» Data provided:
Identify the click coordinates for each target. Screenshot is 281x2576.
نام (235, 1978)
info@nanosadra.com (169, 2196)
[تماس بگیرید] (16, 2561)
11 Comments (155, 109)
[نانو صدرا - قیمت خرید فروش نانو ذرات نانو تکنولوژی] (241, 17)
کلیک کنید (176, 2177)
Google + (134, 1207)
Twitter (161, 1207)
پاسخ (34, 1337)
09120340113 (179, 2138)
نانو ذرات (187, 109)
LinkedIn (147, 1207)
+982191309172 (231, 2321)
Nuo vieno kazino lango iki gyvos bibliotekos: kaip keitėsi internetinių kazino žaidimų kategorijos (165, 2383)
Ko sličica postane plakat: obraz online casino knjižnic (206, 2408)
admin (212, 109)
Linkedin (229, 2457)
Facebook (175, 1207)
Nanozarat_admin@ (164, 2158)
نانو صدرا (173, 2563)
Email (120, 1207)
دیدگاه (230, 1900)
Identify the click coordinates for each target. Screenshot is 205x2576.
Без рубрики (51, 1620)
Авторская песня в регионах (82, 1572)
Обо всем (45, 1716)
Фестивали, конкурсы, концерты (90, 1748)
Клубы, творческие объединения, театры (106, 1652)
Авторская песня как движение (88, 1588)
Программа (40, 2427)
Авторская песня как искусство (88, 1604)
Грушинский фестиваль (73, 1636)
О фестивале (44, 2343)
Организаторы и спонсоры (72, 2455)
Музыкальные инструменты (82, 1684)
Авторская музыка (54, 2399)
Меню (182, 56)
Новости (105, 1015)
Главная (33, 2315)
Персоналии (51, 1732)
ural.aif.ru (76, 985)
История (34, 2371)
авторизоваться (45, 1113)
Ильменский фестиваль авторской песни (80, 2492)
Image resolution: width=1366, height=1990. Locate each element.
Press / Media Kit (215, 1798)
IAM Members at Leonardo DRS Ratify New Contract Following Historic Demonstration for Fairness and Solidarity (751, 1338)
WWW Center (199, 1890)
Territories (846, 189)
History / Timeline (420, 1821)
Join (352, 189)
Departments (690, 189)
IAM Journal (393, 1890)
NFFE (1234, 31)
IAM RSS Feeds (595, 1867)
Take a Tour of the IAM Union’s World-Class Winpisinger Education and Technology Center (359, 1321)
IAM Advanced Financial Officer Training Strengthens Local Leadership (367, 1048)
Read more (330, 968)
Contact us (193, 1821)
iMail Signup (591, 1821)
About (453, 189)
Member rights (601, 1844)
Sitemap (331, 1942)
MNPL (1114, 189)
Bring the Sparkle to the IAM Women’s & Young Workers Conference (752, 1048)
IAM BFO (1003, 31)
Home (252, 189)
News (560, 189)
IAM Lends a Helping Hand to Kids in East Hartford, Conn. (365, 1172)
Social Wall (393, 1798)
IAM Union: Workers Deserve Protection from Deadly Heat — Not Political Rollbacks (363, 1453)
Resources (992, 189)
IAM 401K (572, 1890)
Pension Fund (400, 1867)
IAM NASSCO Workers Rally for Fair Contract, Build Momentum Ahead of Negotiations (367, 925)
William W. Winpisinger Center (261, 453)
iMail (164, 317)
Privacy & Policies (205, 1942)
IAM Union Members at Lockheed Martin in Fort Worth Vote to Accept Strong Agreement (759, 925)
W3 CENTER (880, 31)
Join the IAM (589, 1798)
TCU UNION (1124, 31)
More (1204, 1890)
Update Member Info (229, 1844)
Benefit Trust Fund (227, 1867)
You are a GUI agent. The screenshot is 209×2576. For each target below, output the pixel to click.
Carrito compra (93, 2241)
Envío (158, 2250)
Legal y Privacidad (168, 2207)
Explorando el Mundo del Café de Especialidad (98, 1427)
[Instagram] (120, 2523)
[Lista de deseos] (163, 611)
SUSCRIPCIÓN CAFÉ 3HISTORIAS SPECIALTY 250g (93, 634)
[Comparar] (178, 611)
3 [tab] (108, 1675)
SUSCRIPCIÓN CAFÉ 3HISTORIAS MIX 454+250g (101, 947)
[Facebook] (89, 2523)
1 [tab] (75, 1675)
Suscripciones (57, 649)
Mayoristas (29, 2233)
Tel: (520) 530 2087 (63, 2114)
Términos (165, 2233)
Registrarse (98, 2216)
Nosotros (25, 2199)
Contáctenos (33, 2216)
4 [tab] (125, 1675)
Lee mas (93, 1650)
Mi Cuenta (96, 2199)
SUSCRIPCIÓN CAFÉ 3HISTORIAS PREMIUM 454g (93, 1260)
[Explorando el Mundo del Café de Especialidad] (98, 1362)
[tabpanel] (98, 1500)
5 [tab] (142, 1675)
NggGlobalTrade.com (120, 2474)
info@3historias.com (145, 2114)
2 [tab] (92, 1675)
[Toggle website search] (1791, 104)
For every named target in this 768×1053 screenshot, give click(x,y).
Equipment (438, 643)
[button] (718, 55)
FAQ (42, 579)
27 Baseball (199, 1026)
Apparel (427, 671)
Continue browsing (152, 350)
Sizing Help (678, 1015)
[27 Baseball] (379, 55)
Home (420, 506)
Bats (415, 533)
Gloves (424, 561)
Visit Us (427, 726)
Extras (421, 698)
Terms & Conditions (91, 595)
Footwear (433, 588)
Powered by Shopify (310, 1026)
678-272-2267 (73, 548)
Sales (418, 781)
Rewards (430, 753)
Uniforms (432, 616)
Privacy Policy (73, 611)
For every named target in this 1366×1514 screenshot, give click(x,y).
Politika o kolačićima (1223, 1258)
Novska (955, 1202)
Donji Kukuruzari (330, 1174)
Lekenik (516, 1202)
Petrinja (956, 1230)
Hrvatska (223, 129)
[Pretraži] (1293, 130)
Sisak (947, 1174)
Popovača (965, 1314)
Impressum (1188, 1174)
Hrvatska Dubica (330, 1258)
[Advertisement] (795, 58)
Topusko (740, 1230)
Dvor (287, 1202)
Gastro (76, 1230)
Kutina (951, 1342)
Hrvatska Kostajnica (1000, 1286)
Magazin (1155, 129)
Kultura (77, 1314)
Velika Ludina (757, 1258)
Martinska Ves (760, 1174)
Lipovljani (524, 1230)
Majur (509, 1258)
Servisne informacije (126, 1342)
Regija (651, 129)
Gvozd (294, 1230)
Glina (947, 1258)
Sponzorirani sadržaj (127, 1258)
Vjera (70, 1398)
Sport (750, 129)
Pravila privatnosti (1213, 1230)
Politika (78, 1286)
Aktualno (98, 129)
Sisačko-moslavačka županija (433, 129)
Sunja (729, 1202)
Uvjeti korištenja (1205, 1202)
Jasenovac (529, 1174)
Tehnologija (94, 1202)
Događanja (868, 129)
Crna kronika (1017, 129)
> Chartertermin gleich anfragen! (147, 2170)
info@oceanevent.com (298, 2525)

» Activity:
Reproduce verbatim the lines above, from the line with "Carrito compra (93, 2241)" through the line with "Suscripciones (57, 649)".

» Answer to this exercise:
Carrito compra (93, 2241)
Envío (158, 2250)
Legal y Privacidad (168, 2207)
Explorando el Mundo del Café de Especialidad (98, 1427)
[Instagram] (120, 2523)
[Lista de deseos] (163, 611)
SUSCRIPCIÓN CAFÉ 3HISTORIAS SPECIALTY 250g (93, 634)
[Comparar] (178, 611)
3 [tab] (108, 1675)
SUSCRIPCIÓN CAFÉ 3HISTORIAS MIX 454+250g (101, 947)
[Facebook] (89, 2523)
1 [tab] (75, 1675)
Suscripciones (57, 649)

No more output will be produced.